# Walking - how long how far



## Barbara Levy (Apr 22, 2016)

Loki is 14 weeks. I know not to take puppies on too long a walk. We have been going on 2 walks a day - 15-20 minutes - I think it is probably 1/4 mile or so. I would take me about 5 minutes to walk without sniffing. He is great. When I call his name and tell him "Let's go" he trots along. 

My question - Is this about the right time/distance for him at 14 weeks? And, how fast do I increase the time/distance? 

Thanks. 

ps. So glad to be asking this question instead of a health question.


----------



## krandall (Jun 11, 2009)

I think that's fine at this point. Increase the distance very slowly, especially if it is on pavement. Most exercise at this age should be free running and playing in the yard and/or house. By 8 or 9 months mine have been doing casual walks of a mile or so, and by a year or so, they pretty much walk wherever we do.


----------



## jef (Apr 17, 2016)

Barbara Levy said:


> My question - Is this about the right time/distance for him at 14 weeks?

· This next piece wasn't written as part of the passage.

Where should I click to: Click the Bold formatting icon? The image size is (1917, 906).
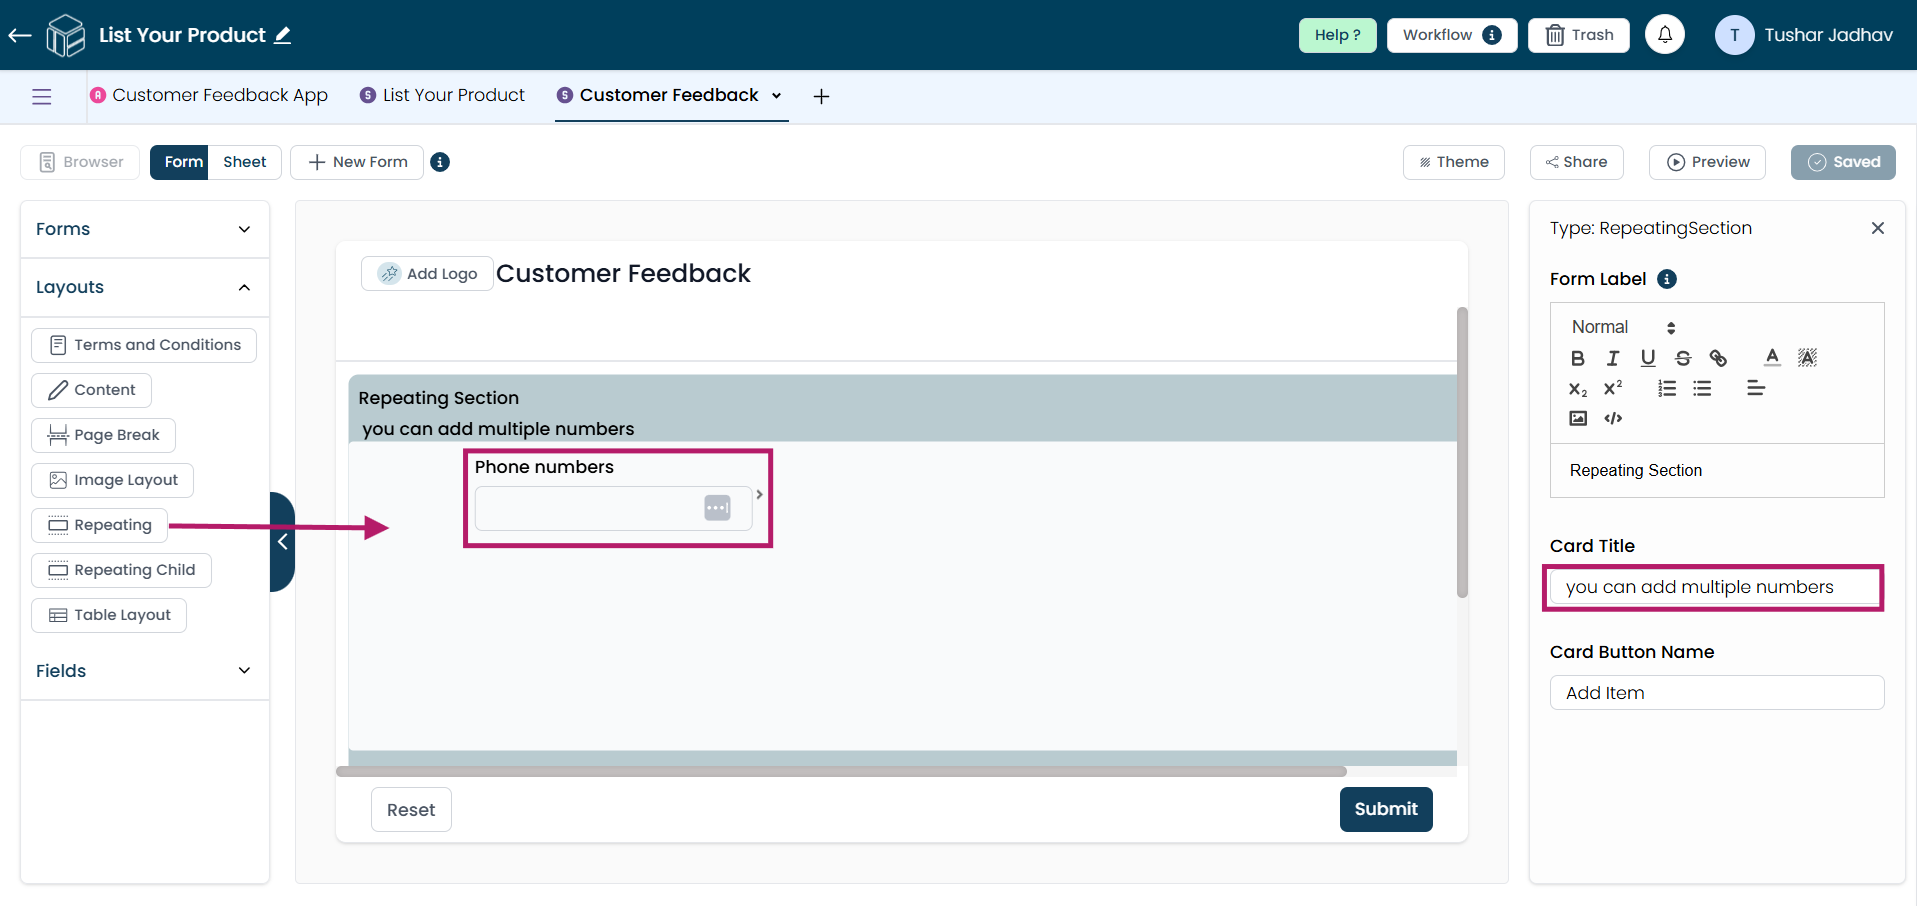coord(1577,358)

sofie is 19 weeks now and i usually take her out a little over an hour.
she gets a ride on my arm or shoulder for about 20 mins, and free roams about 20 mins.
. . . and also she tries really hard to avoid me taking shots of her with my iphone . . .
and if a sprinkler or creek is nearby, and she is not on leash, she's in :laugh2:


----------



## Lisa T. (Feb 5, 2015)

Awwww. Sophie is a doll!!! Rudy hates having his picture taken. Everytime I take my phone out to take a quick picture, he either tries to run away or look all serious😁😁

Here's a picture of him and he just turned away when I took the picture. I give up.🙄


----------